(Excerpts from a dataset)
◆ ◆ ◆ ◆ ◆ ◆ ◆

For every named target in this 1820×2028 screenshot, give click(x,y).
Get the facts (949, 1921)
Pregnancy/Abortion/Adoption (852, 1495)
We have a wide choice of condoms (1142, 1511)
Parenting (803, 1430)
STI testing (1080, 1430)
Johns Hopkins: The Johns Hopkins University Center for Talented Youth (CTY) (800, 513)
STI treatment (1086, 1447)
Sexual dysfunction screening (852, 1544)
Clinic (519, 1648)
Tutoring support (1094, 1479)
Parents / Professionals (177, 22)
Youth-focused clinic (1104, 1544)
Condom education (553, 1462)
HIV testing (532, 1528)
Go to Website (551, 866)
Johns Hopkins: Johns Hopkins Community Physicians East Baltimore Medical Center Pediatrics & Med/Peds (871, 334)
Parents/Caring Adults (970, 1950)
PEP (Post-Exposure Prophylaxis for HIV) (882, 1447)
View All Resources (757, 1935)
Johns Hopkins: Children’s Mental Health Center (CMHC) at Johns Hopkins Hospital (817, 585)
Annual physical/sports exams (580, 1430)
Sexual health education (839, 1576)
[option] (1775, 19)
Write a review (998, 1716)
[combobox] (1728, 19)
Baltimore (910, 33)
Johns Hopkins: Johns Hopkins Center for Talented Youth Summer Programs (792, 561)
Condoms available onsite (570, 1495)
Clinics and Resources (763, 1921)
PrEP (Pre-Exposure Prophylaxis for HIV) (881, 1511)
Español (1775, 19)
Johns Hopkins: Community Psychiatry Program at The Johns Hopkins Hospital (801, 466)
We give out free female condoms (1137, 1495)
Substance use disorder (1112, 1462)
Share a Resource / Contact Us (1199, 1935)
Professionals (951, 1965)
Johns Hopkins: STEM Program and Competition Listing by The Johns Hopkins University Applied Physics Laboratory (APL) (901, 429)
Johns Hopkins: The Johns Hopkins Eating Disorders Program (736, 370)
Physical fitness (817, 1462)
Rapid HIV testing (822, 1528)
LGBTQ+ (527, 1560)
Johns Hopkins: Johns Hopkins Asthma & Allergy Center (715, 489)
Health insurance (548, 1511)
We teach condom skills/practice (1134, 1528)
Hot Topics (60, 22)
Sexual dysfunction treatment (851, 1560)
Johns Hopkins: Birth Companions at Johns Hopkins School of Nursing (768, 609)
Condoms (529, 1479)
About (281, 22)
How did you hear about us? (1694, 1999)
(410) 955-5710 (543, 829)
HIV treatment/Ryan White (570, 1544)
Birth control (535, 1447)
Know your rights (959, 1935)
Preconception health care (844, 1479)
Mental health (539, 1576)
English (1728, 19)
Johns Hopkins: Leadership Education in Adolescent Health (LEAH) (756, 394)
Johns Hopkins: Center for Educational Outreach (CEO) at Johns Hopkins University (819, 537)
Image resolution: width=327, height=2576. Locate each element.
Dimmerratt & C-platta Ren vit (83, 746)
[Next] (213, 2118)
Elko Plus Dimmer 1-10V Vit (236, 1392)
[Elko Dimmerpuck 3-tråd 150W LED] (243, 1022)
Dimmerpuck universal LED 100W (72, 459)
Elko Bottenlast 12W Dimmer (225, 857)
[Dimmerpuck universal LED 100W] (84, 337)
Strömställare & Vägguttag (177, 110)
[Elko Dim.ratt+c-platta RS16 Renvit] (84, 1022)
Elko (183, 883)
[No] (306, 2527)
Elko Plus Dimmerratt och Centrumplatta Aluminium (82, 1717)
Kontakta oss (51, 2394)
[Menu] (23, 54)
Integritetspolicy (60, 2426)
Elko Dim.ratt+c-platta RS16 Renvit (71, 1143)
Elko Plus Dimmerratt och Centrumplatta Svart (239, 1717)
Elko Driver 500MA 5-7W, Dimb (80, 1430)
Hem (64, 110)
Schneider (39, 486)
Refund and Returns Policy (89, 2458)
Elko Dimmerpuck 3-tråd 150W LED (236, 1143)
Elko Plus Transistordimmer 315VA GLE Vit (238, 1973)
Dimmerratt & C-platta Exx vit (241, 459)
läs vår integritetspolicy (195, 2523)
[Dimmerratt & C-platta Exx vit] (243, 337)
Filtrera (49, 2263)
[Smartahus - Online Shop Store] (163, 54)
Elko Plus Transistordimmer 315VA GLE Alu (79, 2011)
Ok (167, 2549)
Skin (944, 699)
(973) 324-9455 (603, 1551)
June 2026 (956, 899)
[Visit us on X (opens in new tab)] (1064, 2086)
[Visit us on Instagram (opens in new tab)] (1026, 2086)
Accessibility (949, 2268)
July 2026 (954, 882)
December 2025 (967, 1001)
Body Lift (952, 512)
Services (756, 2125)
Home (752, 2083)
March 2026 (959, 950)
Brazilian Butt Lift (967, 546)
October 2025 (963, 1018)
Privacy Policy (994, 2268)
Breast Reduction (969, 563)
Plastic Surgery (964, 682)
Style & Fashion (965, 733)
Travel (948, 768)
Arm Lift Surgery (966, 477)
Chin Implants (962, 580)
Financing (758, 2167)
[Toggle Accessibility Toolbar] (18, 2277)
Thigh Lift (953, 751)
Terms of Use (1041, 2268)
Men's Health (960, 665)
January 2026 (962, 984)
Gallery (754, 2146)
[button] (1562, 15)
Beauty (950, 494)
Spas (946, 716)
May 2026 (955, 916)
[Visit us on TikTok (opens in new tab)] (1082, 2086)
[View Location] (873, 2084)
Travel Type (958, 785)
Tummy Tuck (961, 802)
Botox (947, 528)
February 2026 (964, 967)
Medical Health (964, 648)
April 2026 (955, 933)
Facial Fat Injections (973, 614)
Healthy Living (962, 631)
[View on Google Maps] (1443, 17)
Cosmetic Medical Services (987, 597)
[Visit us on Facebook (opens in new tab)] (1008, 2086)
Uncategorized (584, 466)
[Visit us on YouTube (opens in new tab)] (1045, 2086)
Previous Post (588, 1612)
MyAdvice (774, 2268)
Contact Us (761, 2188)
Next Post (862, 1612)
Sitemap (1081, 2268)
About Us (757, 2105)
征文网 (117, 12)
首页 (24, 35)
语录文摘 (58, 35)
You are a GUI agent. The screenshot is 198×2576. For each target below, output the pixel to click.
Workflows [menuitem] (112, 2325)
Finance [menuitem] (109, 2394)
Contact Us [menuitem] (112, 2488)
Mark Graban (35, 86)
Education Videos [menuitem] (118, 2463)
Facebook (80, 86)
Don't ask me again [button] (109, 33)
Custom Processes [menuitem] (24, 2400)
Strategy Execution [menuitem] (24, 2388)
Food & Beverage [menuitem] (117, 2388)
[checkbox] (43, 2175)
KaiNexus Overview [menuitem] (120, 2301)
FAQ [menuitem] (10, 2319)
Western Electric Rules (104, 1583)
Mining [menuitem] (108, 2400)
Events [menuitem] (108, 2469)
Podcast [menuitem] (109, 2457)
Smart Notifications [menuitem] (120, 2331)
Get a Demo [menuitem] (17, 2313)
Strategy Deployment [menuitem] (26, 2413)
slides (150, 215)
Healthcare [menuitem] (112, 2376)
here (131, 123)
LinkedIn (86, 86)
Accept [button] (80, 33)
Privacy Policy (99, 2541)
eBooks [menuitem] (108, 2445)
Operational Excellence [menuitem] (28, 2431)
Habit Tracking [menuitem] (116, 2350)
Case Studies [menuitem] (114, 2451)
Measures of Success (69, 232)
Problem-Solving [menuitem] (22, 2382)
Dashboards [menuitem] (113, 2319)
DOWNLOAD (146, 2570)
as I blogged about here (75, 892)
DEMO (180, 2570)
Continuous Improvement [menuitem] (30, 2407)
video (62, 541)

◆ ◆ ◆ ◆ ◆ ◆ ◆

*TRY IT*. Copy the entries above exactly, but only from the line holding "Refund and Returns Policy (89, 2458)" through the line holding "June 2026 (956, 899)", both included.

*PROBLEM SOLUTION*.
Refund and Returns Policy (89, 2458)
Elko Dimmerpuck 3-tråd 150W LED (236, 1143)
Elko Plus Transistordimmer 315VA GLE Vit (238, 1973)
Dimmerratt & C-platta Exx vit (241, 459)
läs vår integritetspolicy (195, 2523)
[Dimmerratt & C-platta Exx vit] (243, 337)
Filtrera (49, 2263)
[Smartahus - Online Shop Store] (163, 54)
Elko Plus Transistordimmer 315VA GLE Alu (79, 2011)
Ok (167, 2549)
Skin (944, 699)
(973) 324-9455 (603, 1551)
June 2026 (956, 899)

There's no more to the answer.